===== Page text =====

A vapor stream exiting the low-stage methane flash drum 86 (also called the low-stage methane flash gas) in a conduit 160 is routed to the methane economizer 73. The methane economizer 73 warms the low-stage methane flash gas through an indirect heat exchange 78 of the main methane economizer 73. The resulting stream exits the methane economizer 73 through a conduit 164. The stream is then routed to a low-stage inlet port of the methane compressor 71.

The methane compressor 71 comprises one or more compression stages. In one implementation, the methane compressor 71 comprises three compression stages in a single module. In another implementation, one or more of the compression modules are separate but mechanically coupled to a common driver. Generally, one or more intercoolers (not shown) are provided between subsequent compression stages.

As shown in FIG. 1, a compressed methane refrigerant stream exiting the methane compressor 71 is discharged into a conduit 166. The compressed methane refrigerant is routed to the methane cooler 72, and the stream is cooled through indirect heat exchange with an external fluid (e.g., air or water) in the methane cooler 72. The resulting cooled methane refrigerant stream exits the methane cooler 72 through a conduit 112 and is directed to and further cooled in the propane refrigeration cycle 30. Upon cooling in the propane refrigeration cycle 30 through a heat exchanger 37, the methane refrigerant stream is discharged into s conduit 130 and subsequently routed to the main methane economizer 73, and the stream is further cooled through indirect heat exchange 79. The resulting sub-cooled stream exits the main methane economizer 73 through a conduit 168 and then combined with the stream in the conduit 122 exiting the high-stage ethylene chiller 53 prior to entering the low-stage ethylene chiller/condenser 55, as previously discussed.

===== Stored records =====

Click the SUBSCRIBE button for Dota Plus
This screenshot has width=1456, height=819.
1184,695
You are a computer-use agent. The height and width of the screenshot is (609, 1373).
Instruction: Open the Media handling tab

=====
===== Stored records =====

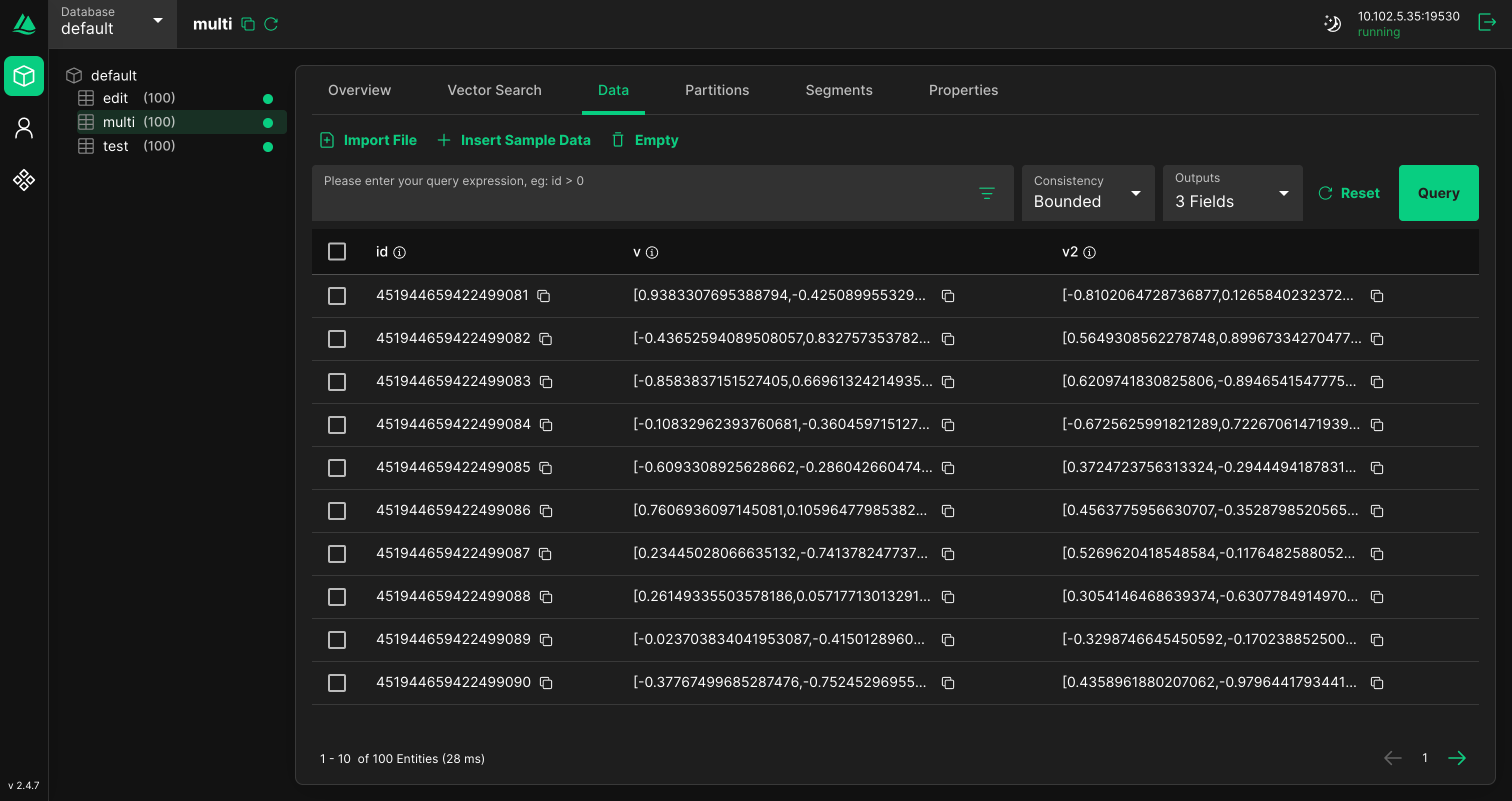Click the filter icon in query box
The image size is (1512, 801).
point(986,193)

=====

== Directives ==
a: List every conduit number that the methane cycle text mentions.
b: Using the methane cycle text, answer these:
(i) In one implementation, how many compression stages does the methane compressor have in a single module?
(ii) What external fluids are given as examples for cooling in the methane cooler?
(iii) Through which heat exchanger is the methane refrigerant stream cooled in the propane refrigeration cycle?
c: From the methane cycle text, pull out the part that starts with the words containing "A vapor stream" and ends with "subsequent compression stages.".
You won't need the lines to do any of this.

== Complete answers ==
a: 160, 164, 166, 112, 130, 168, 122

b:
(i) Three
(ii) Air or water
(iii) Heat exchanger 37

c:
A vapor stream exiting the low-stage methane flash drum 86 (also called the low-stage methane flash gas) in a conduit 160 is routed to the methane economizer 73. The methane economizer 73 warms the low-stage methane flash gas through an indirect heat exchange 78 of the main methane economizer 73. The resulting stream exits the methane economizer 73 through a conduit 164. The stream is then routed to a low-stage inlet port of the methane compressor 71.

The methane compressor 71 comprises one or more compression stages. In one implementation, the methane compressor 71 comprises three compression stages in a single module. In another implementation, one or more of the compression modules are separate but mechanically coupled to a common driver. Generally, one or more intercoolers (not shown) are provided between subsequent compression stages.